In Globals, we also find the VpcConfig
record. Here we can configure whether or not our Lambda function should be in a VPC and which security groups it should have. This is great if we want our Lambda function to be in a private subnet peered to our Timescale VPC.
This way, you run no risk of exposing your valuable time-series data to the public internet. Check out this blog post if you want to know how to set up VPC Peering with Timescale. If you don't want your Lambda functions to be in a VPC, you can remove these five lines.
Globals:
Function:
Timeout: 3
MemorySize: 512
Environment:
Variables:
CONN_STRING: postgres://tsdbadmin:password@hostname:5432/tsdb
VpcConfig:
SecurityGroupIds:
- sg-0123456789
SubnetIds:
- subnet-0123456789
Further down the file, we can see the function definitions. These have some information about the package type, architecture, and events. An important part here is DockerContext under Metadata. This tells the SAM CLI where the code to our Lambda function is written, which correlates to the two folders in our project called get_sensor_data and post_sensor_data.
Another important one to mention is the API route declaration under Events. This tells the SAM CLI how to set up our API Gateway. Both our functions live in the /sensor path; the only difference is their respective request method.

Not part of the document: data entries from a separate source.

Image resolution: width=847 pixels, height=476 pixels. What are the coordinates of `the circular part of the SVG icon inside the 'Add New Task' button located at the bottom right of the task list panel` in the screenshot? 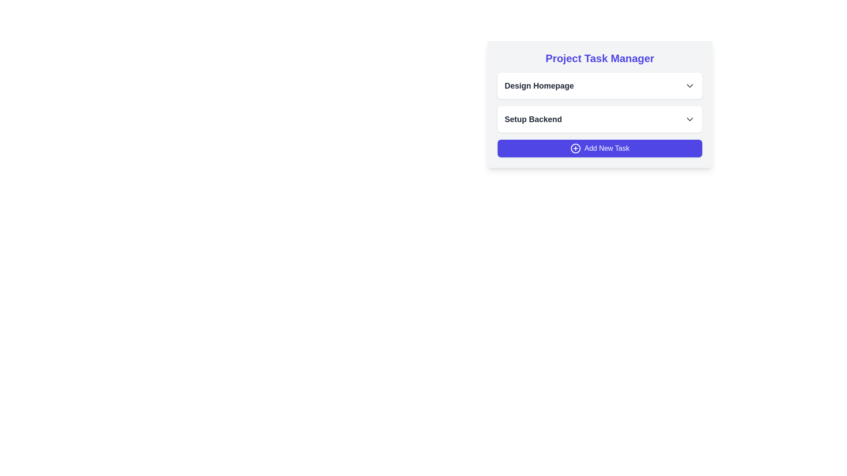 It's located at (576, 148).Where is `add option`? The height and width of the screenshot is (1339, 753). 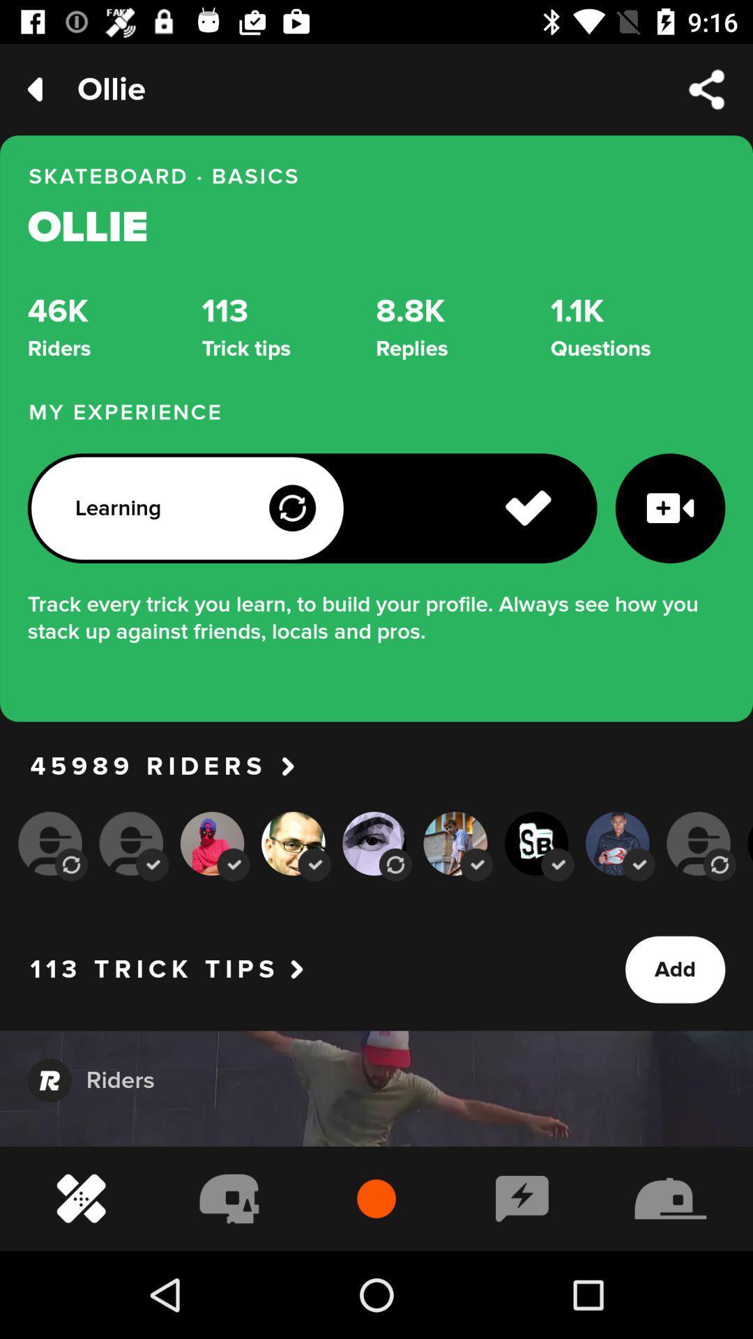 add option is located at coordinates (674, 969).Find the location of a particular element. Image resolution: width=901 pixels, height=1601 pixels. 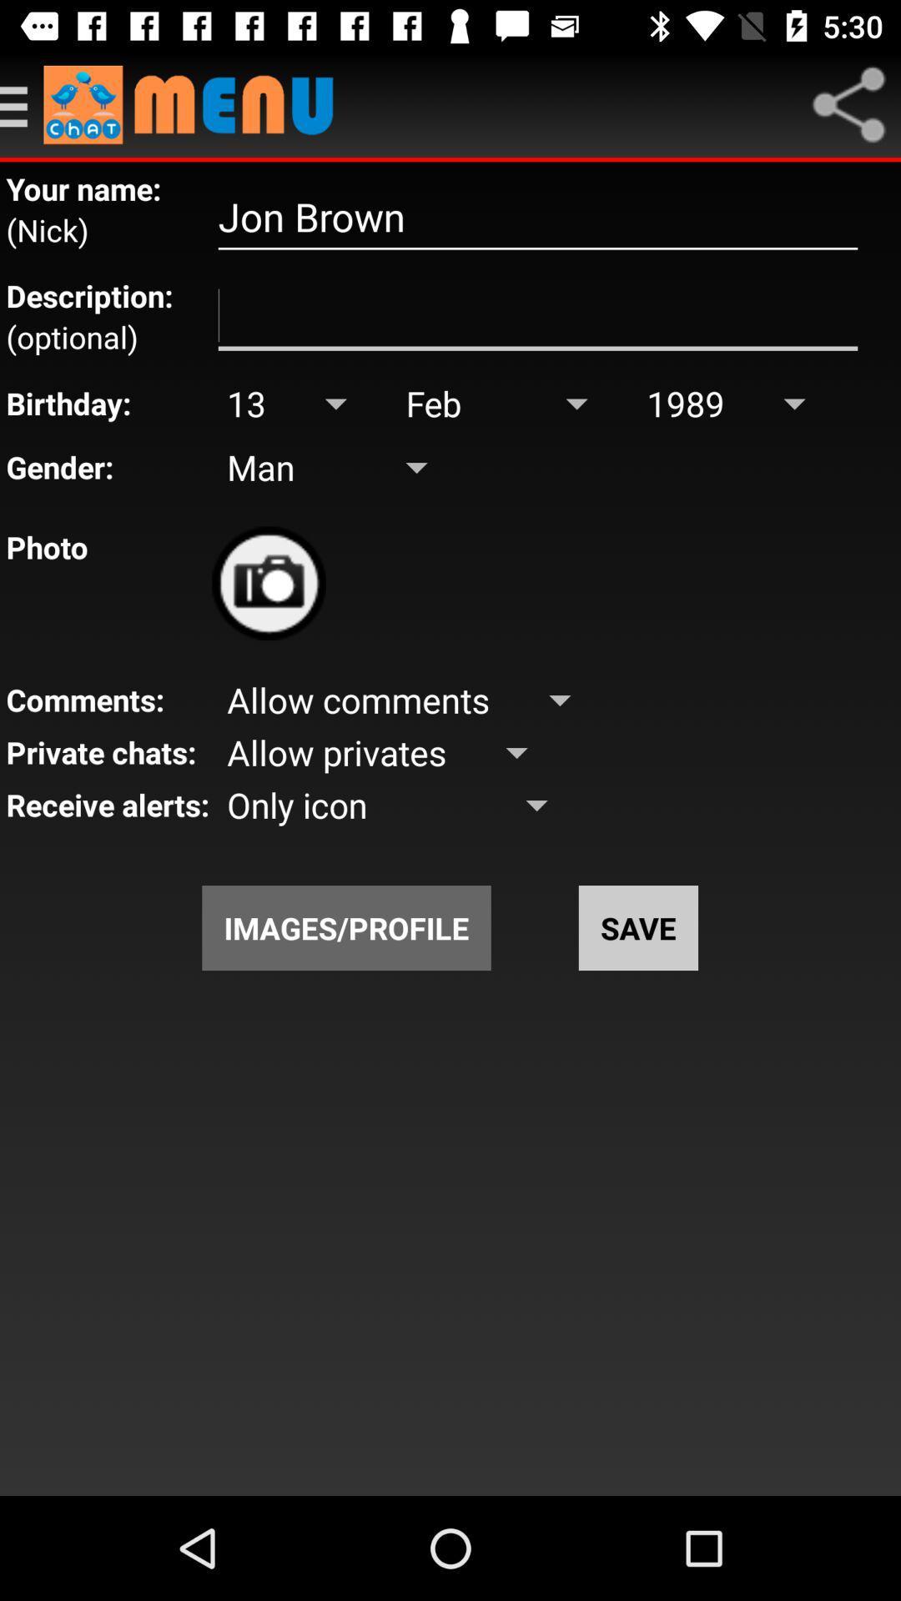

go to main menu is located at coordinates (196, 103). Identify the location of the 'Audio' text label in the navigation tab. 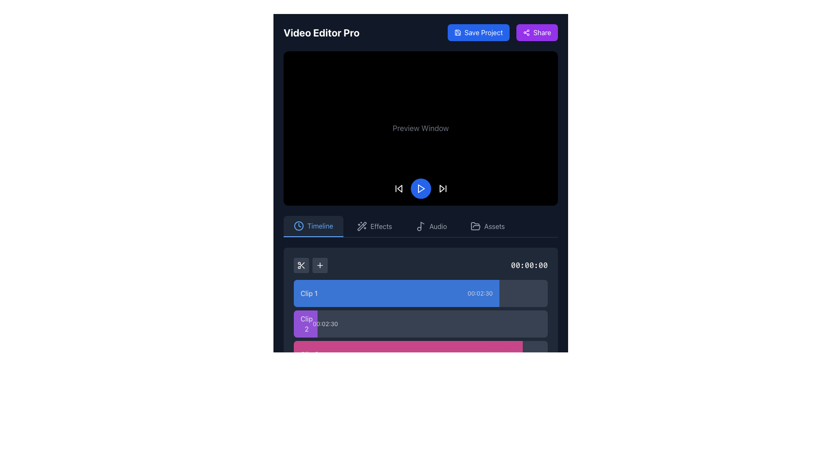
(438, 225).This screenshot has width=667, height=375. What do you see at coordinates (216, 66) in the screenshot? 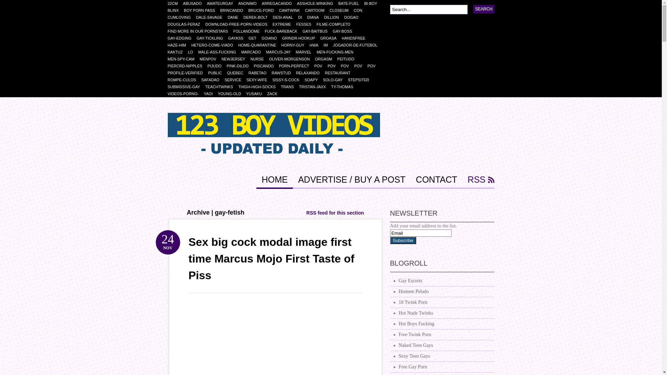
I see `'PIJUDO'` at bounding box center [216, 66]. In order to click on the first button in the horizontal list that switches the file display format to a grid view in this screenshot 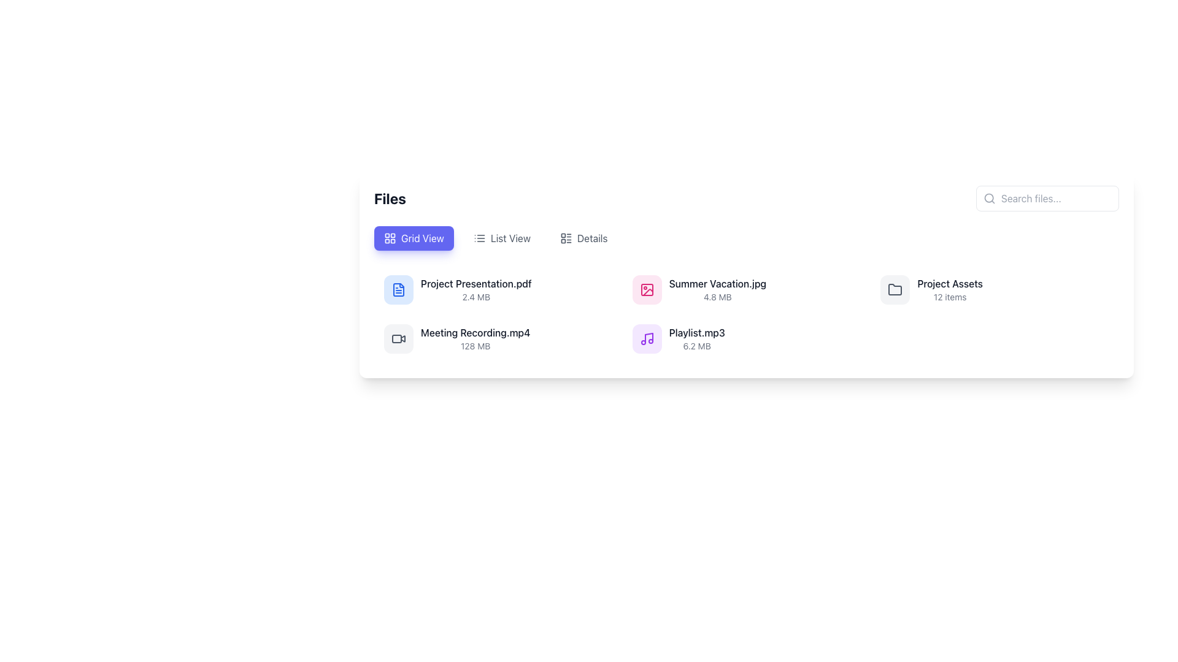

So, depending on whether we send a GET
or POST
request, we'll use a different function. If you are following along, it’s important to duplicate the GetSensorDataFunction
record and transform it to the PostSensorDataFunction
, which thankfully only requires you to change the function name, event name, request method, and directory.
Resources:
GetSensorDataFunction:
Type: AWS::Serverless::Function
Properties:
PackageType: Image
Architectures:
- x86_64
Events:
GetSensorData:
Type: HttpApi
Properties:
Path: /sensor
Method: GET
ApiId: !Ref ApiResource
Metadata:
Dockerfile: Dockerfile
DockerContext: ./get_sensor_data
DockerTag: python3.9-v1
Then we configure the API Gateway resource. We set the type to Http:Api as the default API Gateway type is a REST API. Do keep in mind that this record is still part of the Resources record.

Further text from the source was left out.